Atlanta He sniped. He smirked. He cajoled. He antagonized.
John Chaney was perfectly cast Saturday in the role of grumpy grandfather-figure reveling in stories about the good ol' days and serving notice to his Temple players they'll never be good enough to beat a big, bad team like Michigan State today.
"That team is a champion," Chaney said, cutting his eyes disdainfully at David Hawkins. "They're going to rip you up."
Of course, this was all part of Chaney 101: Tear his players down, nitpick their every flaw, challenge them to please him when nothing ever will.
Maybe, just maybe, this formula will finally carry Chaney to a Final Four. For the fifth time, he's come to the brink by reaching today's title game in the South Regional.
Temple (24-12) fell short the last four times, most recently in 1999. To break that streak, the Owls must beat the defending national champions, a Michigan State team that has won nine straight NCAA Tournament games by double figures, the average margin a staggering 17.4 points.

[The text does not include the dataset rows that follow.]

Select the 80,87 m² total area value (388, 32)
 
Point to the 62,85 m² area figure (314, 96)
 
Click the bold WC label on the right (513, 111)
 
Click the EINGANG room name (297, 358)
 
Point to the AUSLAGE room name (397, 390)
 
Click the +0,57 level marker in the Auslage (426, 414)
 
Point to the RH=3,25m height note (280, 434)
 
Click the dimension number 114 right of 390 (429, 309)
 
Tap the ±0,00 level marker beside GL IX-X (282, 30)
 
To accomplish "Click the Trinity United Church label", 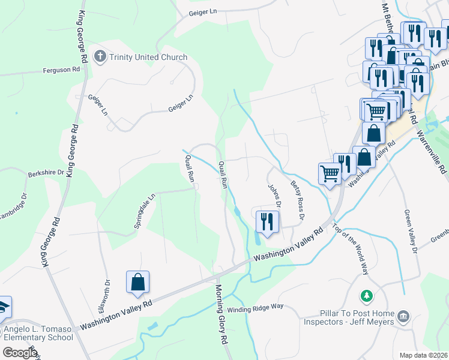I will coord(148,58).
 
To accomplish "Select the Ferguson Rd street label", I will coord(61,70).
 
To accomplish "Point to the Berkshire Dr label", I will coord(46,173).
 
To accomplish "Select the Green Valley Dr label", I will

Of course, the top-seeded Spartans (27-4) haven't beaten Temple since the early 1940s, losing twice in the last four years against Chaney's maddening 1-3-1 zone defense.
Except for those wearing green, just about everyone is pulling for Chaney to win again. He is unquestionably the sentimental favorite in the dwindling NCAA field, a rumpled, 69-year-old curmudgeon hoping to reach the pinnacle in the twilight of his career. That Temple is an 11th-seeded team, saddled with a seven-game losing streak early in the season and a nine-player roster because of injuries and expulsions, only adds to the storyline.
"We've gone from America's team (Gonzaga) to America's coach," Michigan State coach Tom Izzo groaned. "I wish I wasn't playing Temple. If I wasn't, I'd be cheering for them 200 percent."
With one day to prepare for Michigan State, Chaney had little time to relish the moment or shower his team with praise. Not that he's ever very generous with that sort of talk.
"He's always going to find something wrong, no matter what," standout guard Quincy Wadley said. "You're caught between a rock and a hard place."